Definition
An attention mechanism is a component in neural networks that enables models to dynamically focus on relevant parts of the input sequence when generating each part of the output. Rather than compressing all input into a single fixed-size representation, attention allows the model to selectively “attend to” different input elements based on their relevance to the current task.
Why it matters
Attention mechanisms solve fundamental limitations of earlier sequence models:
- Handling long sequences — attention directly connects distant elements without information loss through many steps
- Interpretability — attention weights reveal which inputs influenced each output, aiding debugging and trust
- Parallelization — attention computations can run simultaneously, unlike sequential RNNs
- Dynamic context — the model learns what to focus on rather than using fixed patterns
Attention is the core innovation behind Transformers and modern language models.
How it works
┌──────────────────────────────────────────────────────┐
│ ATTENTION MECHANISM │
├──────────────────────────────────────────────────────┤
│ │
│ Query (Q) ─────┐ │
│ ├──→ Score ──→ Softmax ──→ Weights │
│ Key (K) ───────┘ │ │
│ ▼ │
│ Value (V) ─────────────────────────→ Weighted Sum │
│ │ │
│ ▼ │
│ Output │
└──────────────────────────────────────────────────────┘
- Query, Key, Value — input is transformed into three representations
- Scoring — queries are compared against keys to compute relevance scores
- Softmax — scores are normalized to sum to 1 (attention weights)
- Weighted combination — values are combined using attention weights
- Output — contextually-informed representation for each position
The formula: Attention(Q,K,V) = softmax(QK^T / √d_k) × V
Common questions
Q: What is the difference between attention and self-attention?
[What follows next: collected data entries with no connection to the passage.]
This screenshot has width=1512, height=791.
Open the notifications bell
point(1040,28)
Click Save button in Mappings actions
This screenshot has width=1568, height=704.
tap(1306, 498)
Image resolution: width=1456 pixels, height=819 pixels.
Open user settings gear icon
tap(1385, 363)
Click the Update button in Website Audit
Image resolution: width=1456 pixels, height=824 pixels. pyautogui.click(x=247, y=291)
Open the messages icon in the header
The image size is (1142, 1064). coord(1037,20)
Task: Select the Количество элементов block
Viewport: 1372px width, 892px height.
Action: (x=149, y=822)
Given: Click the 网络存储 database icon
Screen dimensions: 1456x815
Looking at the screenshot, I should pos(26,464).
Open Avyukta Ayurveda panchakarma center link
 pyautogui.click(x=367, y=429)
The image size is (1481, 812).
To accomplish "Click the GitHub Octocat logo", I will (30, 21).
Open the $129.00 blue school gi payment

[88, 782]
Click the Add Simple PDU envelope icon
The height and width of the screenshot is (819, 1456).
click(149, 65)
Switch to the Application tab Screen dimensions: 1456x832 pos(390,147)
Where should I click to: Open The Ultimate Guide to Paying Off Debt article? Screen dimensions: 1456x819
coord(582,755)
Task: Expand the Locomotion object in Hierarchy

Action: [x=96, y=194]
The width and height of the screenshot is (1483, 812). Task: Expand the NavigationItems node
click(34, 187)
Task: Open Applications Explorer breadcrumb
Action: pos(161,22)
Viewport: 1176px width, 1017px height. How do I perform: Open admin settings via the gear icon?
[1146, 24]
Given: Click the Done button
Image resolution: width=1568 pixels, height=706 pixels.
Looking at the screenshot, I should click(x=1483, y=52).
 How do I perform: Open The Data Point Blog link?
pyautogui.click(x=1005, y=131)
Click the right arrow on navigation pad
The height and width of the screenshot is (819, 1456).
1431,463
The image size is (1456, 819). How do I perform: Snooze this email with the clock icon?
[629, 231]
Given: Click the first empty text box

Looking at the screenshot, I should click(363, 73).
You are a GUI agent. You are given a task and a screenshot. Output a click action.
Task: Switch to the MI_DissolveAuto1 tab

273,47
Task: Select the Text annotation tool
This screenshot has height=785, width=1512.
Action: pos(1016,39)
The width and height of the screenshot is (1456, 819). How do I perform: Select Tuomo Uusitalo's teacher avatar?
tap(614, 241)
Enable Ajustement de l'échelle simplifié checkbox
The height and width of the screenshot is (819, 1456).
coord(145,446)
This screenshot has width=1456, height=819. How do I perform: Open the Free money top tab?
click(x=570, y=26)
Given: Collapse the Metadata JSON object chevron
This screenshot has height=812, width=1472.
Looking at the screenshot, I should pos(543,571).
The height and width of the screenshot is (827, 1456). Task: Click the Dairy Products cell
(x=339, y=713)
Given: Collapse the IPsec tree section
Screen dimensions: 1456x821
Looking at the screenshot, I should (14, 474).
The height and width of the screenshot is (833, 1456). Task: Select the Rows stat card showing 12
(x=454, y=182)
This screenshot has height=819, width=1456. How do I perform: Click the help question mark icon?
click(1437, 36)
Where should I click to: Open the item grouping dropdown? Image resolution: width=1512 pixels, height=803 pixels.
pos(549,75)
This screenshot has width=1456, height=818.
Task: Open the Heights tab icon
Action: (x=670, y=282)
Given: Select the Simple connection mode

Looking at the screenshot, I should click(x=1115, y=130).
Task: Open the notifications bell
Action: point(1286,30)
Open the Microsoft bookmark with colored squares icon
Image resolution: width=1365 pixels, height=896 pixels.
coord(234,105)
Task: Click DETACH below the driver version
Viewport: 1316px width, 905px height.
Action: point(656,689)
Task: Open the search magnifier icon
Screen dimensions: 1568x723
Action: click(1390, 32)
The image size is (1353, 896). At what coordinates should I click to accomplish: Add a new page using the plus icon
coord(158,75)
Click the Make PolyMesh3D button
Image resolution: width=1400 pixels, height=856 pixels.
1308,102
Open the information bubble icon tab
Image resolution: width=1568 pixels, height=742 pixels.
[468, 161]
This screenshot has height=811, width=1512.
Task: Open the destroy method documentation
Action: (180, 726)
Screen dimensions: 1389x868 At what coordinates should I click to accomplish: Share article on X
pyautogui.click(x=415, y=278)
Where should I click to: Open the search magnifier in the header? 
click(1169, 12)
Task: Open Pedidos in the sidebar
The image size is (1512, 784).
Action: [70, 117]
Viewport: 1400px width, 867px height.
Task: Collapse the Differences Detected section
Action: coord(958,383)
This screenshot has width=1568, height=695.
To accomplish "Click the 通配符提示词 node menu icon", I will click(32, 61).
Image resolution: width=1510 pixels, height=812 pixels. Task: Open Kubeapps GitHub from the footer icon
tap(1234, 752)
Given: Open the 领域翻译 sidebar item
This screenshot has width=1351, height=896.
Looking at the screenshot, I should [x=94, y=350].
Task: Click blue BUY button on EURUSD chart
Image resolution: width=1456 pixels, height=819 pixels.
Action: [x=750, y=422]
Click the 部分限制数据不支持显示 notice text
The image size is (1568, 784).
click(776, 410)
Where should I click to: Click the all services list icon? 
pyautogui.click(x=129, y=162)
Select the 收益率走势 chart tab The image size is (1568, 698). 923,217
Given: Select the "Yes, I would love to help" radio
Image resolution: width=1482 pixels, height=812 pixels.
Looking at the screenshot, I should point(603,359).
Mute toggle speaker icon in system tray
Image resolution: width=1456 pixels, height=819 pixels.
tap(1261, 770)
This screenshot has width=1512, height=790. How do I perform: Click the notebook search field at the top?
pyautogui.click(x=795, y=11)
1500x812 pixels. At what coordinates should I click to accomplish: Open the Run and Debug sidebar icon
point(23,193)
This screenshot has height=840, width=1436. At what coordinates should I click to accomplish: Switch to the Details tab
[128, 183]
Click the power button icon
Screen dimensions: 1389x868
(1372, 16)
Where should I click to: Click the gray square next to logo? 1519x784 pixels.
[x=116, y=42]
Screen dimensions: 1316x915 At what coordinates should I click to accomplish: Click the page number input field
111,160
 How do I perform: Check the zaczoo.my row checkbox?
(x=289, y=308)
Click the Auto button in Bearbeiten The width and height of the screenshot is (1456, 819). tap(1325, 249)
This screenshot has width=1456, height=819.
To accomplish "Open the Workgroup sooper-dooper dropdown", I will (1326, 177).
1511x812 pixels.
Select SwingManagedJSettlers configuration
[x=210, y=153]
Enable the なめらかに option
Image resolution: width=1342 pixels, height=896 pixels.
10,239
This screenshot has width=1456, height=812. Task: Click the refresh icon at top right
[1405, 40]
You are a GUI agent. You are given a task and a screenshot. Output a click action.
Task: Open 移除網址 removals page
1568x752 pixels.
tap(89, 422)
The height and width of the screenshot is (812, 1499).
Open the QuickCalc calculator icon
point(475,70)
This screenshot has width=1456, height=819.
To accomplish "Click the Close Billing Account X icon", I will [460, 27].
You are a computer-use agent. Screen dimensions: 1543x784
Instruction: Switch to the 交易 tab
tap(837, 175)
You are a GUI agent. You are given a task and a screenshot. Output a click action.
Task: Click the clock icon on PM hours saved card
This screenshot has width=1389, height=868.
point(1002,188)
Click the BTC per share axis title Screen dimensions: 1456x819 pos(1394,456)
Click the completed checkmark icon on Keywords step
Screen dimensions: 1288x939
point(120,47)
A: Standard attention computes relevance between two different sequences (e.g., encoder outputs and decoder state). Self-attention computes relevance within a single sequence—each element attends to all others in the same sequence.
Q: Why divide by √d_k in the attention formula?
A: This “scaled dot-product attention” prevents dot products from growing too large in high dimensions, which would push softmax into regions with vanishing gradients.
Q: Can attention be visualized?
A: Yes, attention weights can be plotted as heatmaps showing which input tokens each output token attended to, providing interpretability.
Related terms
- Transformer Architecture — built entirely on attention mechanisms
- Self-Attention — attention within a single sequence
- Multi-Head Attention — parallel attention for diverse representations
- LLM — language models powered by attention
References
Bahdanau et al. (2015), “Neural Machine Translation by Jointly Learning to Align and Translate”, ICLR. [35,000+ citations]
Vaswani et al. (2017), “Attention Is All You Need”, NeurIPS. [130,000+ citations]
Luong et al. (2015), “Effective Approaches to Attention-based Neural Machine Translation”, EMNLP. [12,000+ citations]
Galassi et al. (2020), “Attention in Natural Language Processing”, IEEE TNNLS. [1,000+ citations]